Rafailidis Petros I, Kapaskelis Anastasios, Falagas Matthew E
Alfa Institute of Biomedical Sciences (AIBS), Athens, Greece.
Scand J Infect Dis. 2007;39(4):368-70. doi: 10.1080/00365540600978963.
We present the case of a 53-y-old patient who complained of fever, pain and oedema of the right knee and the right calf. Colour ultrasonography showed thrombosis of the tibial and peroneal veins, while paracentesis of the knee joint showed characteristics of an inflammatory exudate. Culture of the arthritic fluid revealed Streptococcus pyogenes. Thus, a diagnosis of a septic arthritis of the right knee in association with deep venous thrombosis of the right lower leg was established. From a review of the literature we found no other cases of septic arthritis in association with thrombosis of the adjacent vein. In conclusion, in cases of septic arthritis of a joint one has to consider ruling out thrombosis of the adjacent venous vessels, especially when oedema is not confined to the joint.

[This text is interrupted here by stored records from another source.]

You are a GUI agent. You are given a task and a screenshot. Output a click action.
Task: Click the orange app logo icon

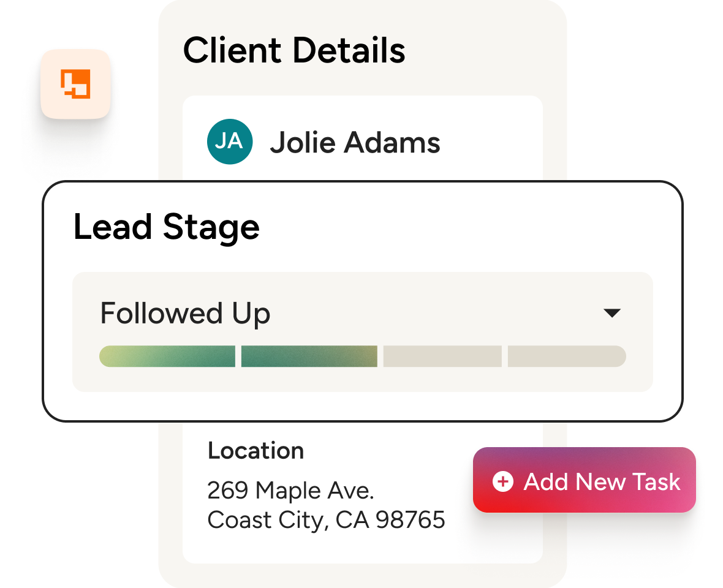[x=75, y=84]
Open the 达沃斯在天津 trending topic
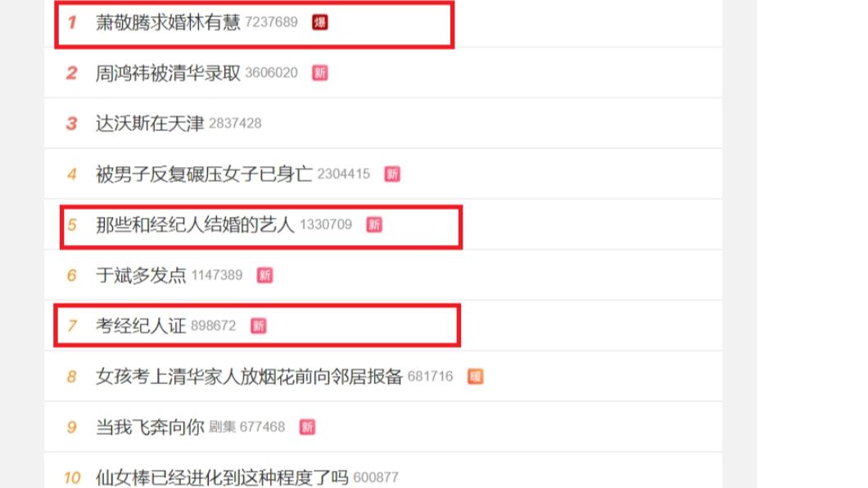Screen dimensions: 868x488 tap(150, 124)
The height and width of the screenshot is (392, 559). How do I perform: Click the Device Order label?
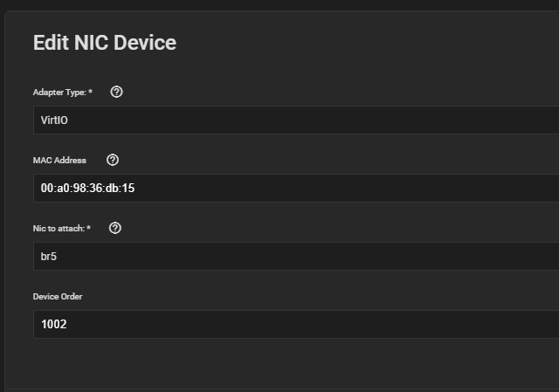[x=58, y=297]
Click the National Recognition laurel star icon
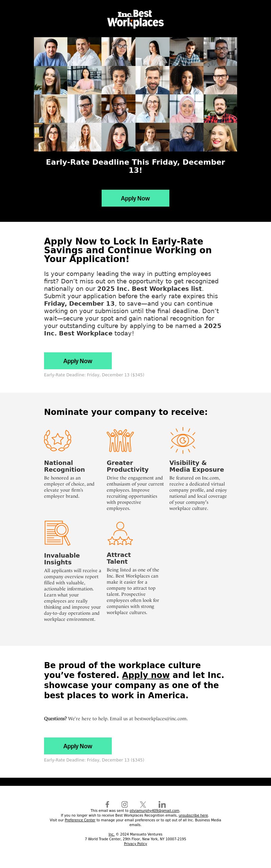Screen dimensions: 271x868 pyautogui.click(x=58, y=440)
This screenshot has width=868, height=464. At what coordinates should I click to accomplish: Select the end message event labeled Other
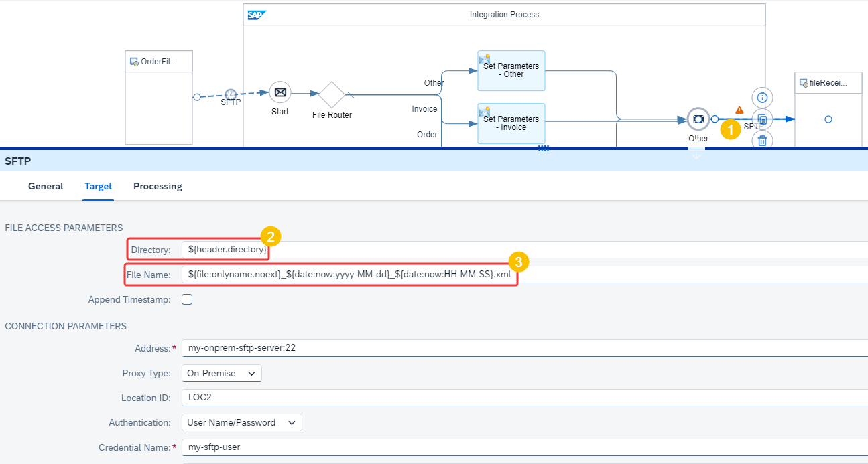click(698, 119)
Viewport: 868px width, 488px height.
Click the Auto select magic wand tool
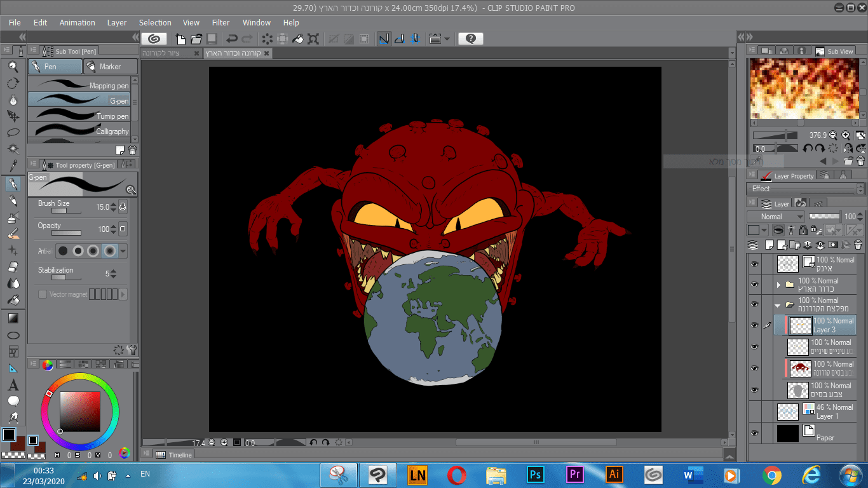(13, 149)
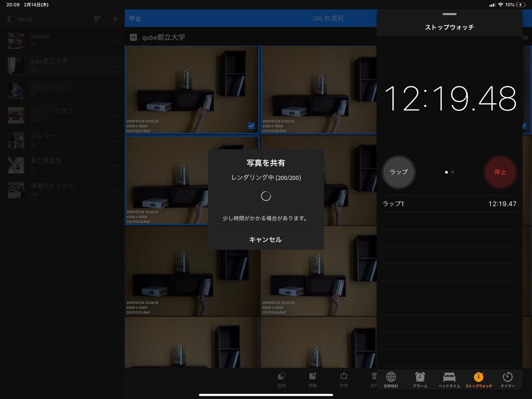Open the three-dot menu for 革工場見学 album
532x399 pixels.
115,166
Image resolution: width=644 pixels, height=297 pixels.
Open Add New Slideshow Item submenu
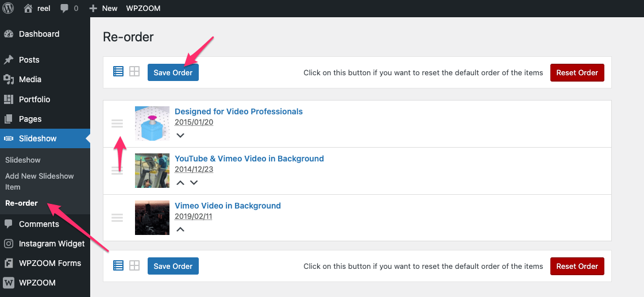pos(39,181)
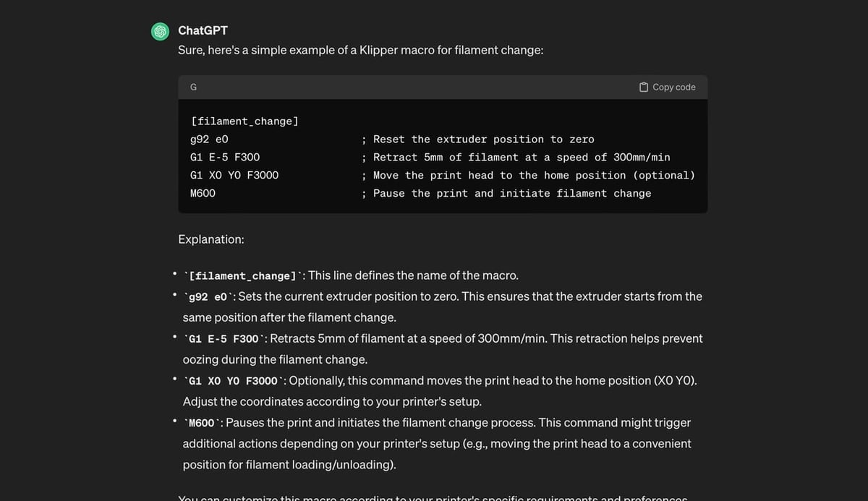Viewport: 868px width, 501px height.
Task: Click the intro sentence about Klipper macro
Action: click(x=360, y=51)
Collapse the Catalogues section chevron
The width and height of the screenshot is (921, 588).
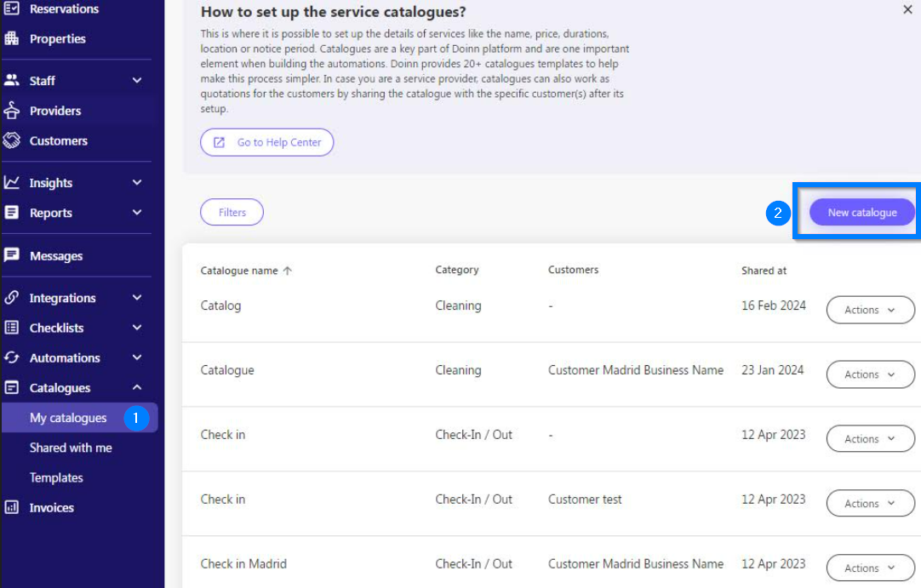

Missing the diagnosis of such a complication will lead to increased morbidity and mortality.
我们报告一例53岁患者,其主诉右膝及右小腿发热、疼痛和水肿。彩色超声检查显示胫静脉和腓静脉血栓形成,而膝关节穿刺显示为炎性渗出液特征。关节液培养发现化脓性链球菌。因此,确诊为右膝化脓性关节炎合并右下肢深静脉血栓形成。通过文献回顾,我们未发现其他化脓性关节炎合并相邻静脉血栓形成的病例。总之,对于关节化脓性关节炎病例,必须考虑排除相邻静脉血管血栓形成,尤其是当水肿不限于关节时。漏诊这种并发症将导致发病率和死亡率增加。